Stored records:

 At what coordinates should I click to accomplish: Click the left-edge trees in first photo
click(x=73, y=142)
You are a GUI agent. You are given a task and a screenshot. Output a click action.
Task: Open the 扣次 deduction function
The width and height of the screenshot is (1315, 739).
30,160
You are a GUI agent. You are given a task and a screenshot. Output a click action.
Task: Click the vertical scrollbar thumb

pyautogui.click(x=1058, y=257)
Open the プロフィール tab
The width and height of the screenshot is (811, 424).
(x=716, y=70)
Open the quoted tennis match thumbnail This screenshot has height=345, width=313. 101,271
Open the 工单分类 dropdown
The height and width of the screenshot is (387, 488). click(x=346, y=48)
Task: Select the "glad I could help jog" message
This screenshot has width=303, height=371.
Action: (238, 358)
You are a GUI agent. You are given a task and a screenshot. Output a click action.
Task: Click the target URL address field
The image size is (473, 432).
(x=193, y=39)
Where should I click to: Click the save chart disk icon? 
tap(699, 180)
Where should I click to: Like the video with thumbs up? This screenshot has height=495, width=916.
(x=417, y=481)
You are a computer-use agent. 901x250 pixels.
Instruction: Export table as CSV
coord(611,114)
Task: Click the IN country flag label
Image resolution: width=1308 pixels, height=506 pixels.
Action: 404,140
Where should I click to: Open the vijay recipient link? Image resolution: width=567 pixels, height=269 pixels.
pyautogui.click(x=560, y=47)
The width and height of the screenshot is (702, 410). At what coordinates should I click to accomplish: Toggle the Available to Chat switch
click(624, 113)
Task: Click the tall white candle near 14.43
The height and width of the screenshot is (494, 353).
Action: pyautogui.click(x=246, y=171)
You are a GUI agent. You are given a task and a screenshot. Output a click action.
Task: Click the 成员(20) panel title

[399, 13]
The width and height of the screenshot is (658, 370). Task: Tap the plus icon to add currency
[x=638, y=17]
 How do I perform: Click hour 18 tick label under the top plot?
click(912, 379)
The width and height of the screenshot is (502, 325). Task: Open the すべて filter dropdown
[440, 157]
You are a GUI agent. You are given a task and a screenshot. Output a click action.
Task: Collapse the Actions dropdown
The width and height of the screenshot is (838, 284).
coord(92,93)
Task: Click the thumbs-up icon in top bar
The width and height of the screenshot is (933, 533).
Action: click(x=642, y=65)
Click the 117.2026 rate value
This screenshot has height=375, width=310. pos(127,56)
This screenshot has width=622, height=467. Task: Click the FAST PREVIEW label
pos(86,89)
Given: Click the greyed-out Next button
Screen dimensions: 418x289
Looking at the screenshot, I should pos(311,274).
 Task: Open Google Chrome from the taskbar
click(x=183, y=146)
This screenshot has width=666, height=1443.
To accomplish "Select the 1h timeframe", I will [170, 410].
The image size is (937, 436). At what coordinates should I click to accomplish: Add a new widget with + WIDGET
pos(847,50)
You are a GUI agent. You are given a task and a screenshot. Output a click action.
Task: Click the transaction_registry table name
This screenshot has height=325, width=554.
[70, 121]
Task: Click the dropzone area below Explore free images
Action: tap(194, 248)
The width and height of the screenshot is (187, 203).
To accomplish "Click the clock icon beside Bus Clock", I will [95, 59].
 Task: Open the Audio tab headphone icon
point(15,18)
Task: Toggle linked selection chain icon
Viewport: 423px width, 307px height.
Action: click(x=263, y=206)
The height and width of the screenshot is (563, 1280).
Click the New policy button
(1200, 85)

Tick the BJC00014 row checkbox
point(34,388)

• [What you need to do]:
Using the entries above, give back exactly the line containing "The width and height of the screenshot is (811, 424).", the line containing "Task: Select the", and every line between them, and nothing else.

• [Task solution]:
The width and height of the screenshot is (811, 424).
(x=716, y=70)
Open the quoted tennis match thumbnail This screenshot has height=345, width=313. 101,271
Open the 工单分类 dropdown
The height and width of the screenshot is (387, 488). click(x=346, y=48)
Task: Select the "glad I could help jog" message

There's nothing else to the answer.